## WORK INSTRUCTION
Every line from the one with "You are a GUI" through the end of the material should be written out character for character. Lines before it are excluded.

## DATASET EXCERPTS
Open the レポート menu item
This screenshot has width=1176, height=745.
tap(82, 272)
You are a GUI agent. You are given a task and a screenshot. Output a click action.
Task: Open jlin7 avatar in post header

## SOLUTION TO THE PROBLEM
You are a GUI agent. You are given a task and a screenshot. Output a click action.
Task: Open jlin7 avatar in post header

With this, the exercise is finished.